Exercise goal:
Count the lines in the entries below that contain the string "agent", matching case exactly, and give only the number.

◇ ◇ ◇ ◇

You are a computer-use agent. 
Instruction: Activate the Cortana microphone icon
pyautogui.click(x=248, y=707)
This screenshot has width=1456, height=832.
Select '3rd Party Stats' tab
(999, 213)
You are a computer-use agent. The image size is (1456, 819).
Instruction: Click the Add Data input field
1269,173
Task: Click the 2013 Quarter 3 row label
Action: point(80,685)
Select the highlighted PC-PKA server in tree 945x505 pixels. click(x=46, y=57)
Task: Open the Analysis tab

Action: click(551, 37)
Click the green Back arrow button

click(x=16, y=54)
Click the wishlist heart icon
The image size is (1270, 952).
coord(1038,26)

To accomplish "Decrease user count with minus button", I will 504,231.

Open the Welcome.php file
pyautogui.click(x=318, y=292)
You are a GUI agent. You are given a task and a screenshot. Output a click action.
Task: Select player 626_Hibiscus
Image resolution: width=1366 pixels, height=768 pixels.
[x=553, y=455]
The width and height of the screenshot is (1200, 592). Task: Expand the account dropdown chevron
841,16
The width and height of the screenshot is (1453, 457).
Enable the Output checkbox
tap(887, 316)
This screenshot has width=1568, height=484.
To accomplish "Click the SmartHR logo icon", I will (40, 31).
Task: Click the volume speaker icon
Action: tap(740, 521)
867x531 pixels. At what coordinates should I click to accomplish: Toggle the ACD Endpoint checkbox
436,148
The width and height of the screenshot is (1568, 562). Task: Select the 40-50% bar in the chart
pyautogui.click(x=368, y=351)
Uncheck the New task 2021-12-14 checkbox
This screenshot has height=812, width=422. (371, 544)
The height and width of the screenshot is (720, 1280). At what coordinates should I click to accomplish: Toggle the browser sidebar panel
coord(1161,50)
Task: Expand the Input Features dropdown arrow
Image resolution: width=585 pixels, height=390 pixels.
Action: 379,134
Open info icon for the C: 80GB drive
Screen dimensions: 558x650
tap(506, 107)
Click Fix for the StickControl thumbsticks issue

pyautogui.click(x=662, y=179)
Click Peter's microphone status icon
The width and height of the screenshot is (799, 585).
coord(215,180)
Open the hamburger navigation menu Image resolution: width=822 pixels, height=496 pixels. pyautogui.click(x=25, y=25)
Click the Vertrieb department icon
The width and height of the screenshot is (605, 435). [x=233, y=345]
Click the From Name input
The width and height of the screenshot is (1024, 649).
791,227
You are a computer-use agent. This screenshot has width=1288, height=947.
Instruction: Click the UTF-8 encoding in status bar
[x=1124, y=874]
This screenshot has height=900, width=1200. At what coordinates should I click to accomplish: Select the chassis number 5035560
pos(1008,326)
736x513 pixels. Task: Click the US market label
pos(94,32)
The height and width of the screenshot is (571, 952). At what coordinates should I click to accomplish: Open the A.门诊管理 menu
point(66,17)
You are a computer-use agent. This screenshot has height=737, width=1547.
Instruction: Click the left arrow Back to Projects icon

◇ ◇ ◇ ◇

Finished task:
5